Exercise details:
Using the listing that follows, return every line with the word "Toggle".
============
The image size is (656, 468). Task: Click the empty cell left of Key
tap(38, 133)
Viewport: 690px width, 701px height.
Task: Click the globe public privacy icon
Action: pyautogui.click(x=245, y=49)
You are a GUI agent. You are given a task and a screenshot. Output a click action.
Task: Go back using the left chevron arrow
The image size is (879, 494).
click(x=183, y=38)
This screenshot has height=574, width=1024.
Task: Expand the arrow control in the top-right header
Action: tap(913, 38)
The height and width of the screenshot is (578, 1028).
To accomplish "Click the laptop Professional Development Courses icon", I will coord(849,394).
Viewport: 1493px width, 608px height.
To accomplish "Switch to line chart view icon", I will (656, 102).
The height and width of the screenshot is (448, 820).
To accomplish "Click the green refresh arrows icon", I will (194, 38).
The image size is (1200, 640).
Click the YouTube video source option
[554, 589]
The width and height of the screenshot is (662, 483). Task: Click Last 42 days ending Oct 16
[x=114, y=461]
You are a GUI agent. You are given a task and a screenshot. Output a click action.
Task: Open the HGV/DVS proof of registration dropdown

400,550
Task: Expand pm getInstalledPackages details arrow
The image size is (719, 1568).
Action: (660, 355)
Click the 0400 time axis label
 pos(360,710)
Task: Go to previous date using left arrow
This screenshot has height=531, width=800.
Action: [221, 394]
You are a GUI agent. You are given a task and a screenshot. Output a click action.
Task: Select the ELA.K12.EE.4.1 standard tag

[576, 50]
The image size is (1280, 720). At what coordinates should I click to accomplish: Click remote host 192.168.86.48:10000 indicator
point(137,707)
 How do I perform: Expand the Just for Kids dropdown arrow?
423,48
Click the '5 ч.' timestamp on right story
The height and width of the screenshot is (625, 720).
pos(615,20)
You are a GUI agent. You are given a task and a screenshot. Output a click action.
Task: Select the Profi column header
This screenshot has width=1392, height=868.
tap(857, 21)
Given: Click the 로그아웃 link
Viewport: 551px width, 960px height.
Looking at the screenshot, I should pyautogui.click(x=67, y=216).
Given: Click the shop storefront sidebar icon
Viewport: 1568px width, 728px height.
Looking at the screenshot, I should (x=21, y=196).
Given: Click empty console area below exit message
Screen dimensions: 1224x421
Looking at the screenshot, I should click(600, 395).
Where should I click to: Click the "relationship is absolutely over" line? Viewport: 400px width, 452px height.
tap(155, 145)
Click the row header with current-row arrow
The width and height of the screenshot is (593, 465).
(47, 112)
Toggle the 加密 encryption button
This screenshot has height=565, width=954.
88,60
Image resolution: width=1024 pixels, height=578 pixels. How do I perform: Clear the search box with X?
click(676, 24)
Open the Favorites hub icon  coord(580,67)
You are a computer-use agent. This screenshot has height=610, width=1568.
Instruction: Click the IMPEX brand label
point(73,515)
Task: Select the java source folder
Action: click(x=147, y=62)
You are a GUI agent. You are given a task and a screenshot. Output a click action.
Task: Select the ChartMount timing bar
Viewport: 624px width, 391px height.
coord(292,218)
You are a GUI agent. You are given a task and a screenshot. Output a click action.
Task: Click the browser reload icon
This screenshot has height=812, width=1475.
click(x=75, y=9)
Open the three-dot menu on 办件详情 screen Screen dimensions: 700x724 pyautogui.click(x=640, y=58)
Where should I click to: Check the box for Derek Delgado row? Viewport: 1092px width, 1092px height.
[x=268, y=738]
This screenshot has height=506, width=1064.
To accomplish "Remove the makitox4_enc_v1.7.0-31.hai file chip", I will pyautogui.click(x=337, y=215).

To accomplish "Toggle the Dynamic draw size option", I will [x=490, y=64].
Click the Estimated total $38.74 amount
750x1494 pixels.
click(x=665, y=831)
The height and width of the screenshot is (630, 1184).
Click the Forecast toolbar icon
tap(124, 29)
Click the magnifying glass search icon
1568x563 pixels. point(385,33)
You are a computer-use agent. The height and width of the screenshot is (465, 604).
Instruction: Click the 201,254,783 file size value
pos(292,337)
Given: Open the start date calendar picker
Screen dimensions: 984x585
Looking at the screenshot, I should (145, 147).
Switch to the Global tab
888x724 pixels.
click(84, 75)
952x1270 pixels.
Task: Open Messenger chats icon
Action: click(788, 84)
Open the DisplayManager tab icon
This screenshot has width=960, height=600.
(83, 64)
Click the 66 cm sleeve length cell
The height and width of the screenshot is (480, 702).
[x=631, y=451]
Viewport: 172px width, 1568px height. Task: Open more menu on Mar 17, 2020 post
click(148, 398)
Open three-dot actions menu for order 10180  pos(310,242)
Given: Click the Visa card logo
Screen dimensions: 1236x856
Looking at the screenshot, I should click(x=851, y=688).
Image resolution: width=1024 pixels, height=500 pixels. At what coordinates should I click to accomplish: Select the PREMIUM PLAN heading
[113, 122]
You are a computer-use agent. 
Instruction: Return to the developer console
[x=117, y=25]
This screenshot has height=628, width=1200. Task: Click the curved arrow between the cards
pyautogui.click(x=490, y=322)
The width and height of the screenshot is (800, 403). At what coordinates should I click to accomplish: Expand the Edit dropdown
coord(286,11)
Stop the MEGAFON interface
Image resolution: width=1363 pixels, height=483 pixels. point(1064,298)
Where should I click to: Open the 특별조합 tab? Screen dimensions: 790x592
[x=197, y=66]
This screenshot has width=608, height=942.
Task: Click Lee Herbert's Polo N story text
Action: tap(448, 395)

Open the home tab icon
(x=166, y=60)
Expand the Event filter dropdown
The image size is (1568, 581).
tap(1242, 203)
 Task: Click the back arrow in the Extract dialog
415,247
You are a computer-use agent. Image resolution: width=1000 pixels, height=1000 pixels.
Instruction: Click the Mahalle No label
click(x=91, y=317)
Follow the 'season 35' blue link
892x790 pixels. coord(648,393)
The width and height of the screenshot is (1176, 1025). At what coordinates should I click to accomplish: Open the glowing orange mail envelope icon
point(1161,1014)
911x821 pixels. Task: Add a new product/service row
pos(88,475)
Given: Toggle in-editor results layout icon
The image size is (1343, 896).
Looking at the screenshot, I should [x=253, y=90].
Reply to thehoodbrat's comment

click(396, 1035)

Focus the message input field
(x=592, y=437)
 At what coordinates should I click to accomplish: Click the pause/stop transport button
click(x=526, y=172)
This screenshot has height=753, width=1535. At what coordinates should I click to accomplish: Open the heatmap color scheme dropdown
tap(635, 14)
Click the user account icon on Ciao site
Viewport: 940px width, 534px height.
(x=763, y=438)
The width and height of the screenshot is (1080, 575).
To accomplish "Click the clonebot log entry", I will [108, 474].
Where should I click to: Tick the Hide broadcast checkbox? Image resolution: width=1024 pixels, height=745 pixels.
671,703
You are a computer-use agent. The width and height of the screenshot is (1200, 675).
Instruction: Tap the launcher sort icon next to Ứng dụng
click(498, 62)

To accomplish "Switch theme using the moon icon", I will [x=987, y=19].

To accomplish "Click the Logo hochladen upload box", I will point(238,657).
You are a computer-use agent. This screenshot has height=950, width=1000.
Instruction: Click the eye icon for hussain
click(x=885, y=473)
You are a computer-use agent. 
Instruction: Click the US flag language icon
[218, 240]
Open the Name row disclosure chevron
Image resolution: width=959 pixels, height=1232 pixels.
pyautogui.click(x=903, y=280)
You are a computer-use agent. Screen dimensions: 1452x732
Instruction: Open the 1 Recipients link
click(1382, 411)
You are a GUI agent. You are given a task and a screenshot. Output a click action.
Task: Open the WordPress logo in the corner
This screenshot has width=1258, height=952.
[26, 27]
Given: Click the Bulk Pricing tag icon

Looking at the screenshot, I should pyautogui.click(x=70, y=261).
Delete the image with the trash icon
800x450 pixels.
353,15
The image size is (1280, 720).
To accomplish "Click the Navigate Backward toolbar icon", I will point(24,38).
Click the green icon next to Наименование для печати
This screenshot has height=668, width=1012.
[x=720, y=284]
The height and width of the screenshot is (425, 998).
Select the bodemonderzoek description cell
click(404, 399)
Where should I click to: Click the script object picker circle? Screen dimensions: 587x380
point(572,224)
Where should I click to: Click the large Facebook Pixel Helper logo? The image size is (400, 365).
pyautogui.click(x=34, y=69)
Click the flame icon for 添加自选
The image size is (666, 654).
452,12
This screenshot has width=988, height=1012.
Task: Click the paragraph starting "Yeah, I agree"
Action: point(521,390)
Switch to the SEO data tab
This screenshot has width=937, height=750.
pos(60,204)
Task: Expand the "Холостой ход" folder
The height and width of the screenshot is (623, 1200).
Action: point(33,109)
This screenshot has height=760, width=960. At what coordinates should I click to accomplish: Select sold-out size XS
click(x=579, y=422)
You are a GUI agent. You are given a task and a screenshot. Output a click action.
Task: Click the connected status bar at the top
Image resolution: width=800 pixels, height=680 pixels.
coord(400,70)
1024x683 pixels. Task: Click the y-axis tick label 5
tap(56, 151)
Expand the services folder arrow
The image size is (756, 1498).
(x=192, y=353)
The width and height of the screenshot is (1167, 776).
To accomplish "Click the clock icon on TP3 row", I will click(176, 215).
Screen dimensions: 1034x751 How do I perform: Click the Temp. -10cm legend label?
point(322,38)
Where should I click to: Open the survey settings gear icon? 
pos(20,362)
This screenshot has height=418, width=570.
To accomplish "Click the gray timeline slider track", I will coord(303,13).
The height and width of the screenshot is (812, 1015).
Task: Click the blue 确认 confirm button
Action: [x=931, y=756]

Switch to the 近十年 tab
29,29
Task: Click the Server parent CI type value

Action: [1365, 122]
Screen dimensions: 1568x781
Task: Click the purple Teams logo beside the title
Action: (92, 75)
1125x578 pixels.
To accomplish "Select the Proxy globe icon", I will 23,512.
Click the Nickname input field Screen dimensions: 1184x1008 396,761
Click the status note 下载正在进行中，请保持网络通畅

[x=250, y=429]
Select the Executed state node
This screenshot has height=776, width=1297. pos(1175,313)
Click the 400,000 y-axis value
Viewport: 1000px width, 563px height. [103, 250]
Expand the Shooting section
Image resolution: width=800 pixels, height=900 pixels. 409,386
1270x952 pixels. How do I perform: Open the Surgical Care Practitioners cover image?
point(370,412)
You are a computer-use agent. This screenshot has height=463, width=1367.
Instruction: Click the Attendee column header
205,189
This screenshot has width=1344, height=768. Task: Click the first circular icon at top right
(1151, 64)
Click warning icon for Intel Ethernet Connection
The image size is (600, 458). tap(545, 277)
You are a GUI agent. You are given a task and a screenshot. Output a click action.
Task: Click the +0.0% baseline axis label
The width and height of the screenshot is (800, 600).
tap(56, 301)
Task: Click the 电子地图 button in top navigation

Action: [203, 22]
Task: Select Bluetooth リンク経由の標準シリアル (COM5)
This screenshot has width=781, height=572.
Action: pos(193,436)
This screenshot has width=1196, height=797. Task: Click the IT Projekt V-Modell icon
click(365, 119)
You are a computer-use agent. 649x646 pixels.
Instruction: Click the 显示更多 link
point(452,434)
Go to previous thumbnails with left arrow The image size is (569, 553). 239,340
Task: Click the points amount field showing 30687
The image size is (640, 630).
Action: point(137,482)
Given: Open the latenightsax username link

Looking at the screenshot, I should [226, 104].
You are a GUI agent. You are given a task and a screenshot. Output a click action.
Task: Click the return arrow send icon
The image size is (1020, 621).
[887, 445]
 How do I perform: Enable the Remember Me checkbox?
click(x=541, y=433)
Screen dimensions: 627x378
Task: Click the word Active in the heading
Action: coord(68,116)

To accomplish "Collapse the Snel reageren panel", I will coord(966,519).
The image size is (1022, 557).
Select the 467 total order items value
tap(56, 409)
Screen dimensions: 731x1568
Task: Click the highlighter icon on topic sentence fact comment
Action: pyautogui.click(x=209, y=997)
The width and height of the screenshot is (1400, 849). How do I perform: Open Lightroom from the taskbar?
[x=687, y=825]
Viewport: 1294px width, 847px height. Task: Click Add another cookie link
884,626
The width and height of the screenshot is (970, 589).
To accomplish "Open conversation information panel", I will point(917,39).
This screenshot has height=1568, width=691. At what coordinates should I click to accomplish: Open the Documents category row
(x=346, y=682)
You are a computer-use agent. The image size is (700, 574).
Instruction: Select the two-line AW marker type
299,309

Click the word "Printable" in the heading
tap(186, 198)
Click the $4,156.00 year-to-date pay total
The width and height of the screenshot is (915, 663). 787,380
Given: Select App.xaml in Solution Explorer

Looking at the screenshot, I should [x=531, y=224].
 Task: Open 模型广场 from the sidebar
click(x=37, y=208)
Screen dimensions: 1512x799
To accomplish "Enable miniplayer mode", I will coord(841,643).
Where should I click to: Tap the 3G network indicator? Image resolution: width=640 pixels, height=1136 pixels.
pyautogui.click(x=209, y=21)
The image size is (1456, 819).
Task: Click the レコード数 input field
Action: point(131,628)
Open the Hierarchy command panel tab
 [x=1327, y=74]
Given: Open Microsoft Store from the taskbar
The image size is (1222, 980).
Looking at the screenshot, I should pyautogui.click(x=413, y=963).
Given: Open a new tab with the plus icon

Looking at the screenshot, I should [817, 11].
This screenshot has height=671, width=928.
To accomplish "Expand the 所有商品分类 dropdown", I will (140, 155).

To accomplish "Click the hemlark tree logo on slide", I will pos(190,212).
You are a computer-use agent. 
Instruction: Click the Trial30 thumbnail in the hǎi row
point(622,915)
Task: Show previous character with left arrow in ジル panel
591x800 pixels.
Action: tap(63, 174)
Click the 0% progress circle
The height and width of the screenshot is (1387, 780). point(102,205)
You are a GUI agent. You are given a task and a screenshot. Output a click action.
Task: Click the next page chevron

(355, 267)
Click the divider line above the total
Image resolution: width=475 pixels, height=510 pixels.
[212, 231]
============
Answer to this problem:
Toggle the 加密 encryption button
To accomplish "Toggle the Dynamic draw size option", I will [x=490, y=64].
Given: Toggle in-editor results layout icon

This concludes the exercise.